The US consumer is pulling in his or her belt and not spending as much, but don’t worry, that always happens just before riproaring econonomic expansions, like the kind we’ve been promised for the last six years. Be patient, it’s just around the corner. From MN Gordon at economicprism.com:

What’s up with the U.S. consumer? They seem to have come to their senses at the worst possible time. They can no longer be counted on to push economic growth up and to the right. Specifically, they’re not spending money on stuff.

According to Wednesday’s Commerce Department report, U.S. retail and food services sales for March declined 0.3 percent from February. Apparently, U.S. consumers are tapering back on auto purchases and spending at restaurants, bars, and clothing and department stores. What’s more, sales have fallen or been flat for each of the first three months of the year.

“We are seeing much less impulse buying and hearing more ‘I need to go home and think about it,’” said Randal Weeks, owner of Gray Living, a home décor store in McKinney Texas. Similar anecdotes are being reported by retailers across the country. What in the world is prompting this consumer ambivalence?

“Shoppers feel uncertain because of a stock market that fell more than 10 percent in six weeks and the recent terror attacks in Europe, said Bob Phibbs, CEO of The Retail Doctor, a consulting company based in Coxsackie, New York. And Gray Living’s Weeks said a few of his customers have said they are uneasy because of the presidential election; they don’t have a sense of how it will turn out.”

Perhaps these explanations have something to do with the consumer’s sudden resistance to spending. Still, such instances haven’t held consumers back in the past. There must be something much, much more demanding at work.

Doing the Opposite

If you recall, way back in 2000, when the economy was crumbling from the tech bubble implosion, Dallas Fed President Robert McTeer told everyone that “everything would be OK if we’d all just hold hands and buy SUVs.” The Fed then proceeded to provide gobs of easy credit. And, for many years, the consumer did their part to borrow and spend it. Moreover, after 9/11, consumption became patriotic.
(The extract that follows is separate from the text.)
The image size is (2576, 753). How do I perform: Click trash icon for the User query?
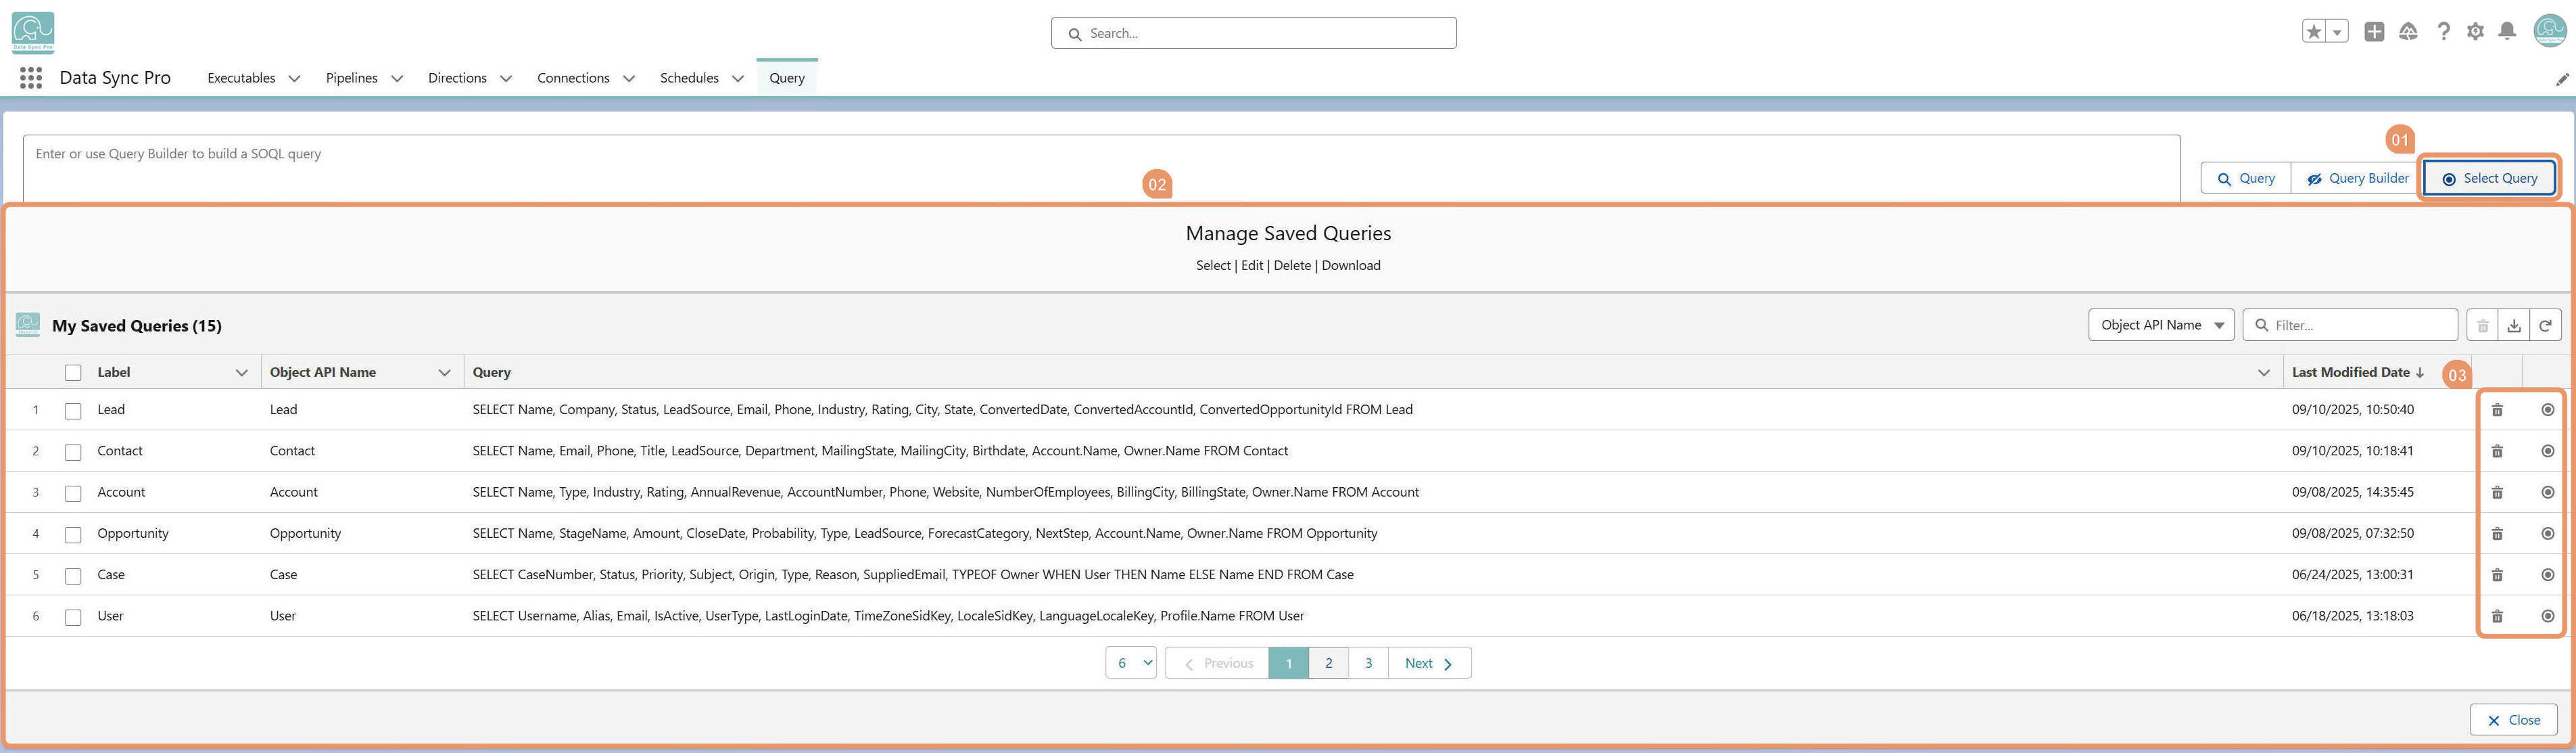pos(2497,616)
By artificially holding down government bond yields, central bankers believed the big banks would increase lending and create consumer demand. The increased consumption, said their theory, would stimulate the economy and push inflation up to the Fed’s 2-percent target. In practice, this hasn’t happened.

In fact, as interest rates have fallen economic growth has stagnated. Presently, Swiss and Japanese 10-year government bonds are yielding negative returns. Investors are, in effect, paying these governments for the privilege of loaning them money. Nonetheless, they are not borrowing and spending…they are hoarding cash.
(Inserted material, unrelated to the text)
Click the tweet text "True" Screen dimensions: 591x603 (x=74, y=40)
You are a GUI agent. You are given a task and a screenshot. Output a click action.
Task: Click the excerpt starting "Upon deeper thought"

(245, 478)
Similarly, Fed policies have continued to focus on stimulating growth with issuances of cheap credit. By comparison, the U.S. 10-Year Treasury note’s yielding about 1.7 percent. Yet even this paltry rate is having the opposite effect of what the Fed intended.

Somehow all the smart and clever government economists miscalculated what it is, exactly, their policies would be doing. Specifically, ultra-low or negative rates are not encouraging consumers to borrow and spend money. To the contrary, they’re encouraging increases in savings.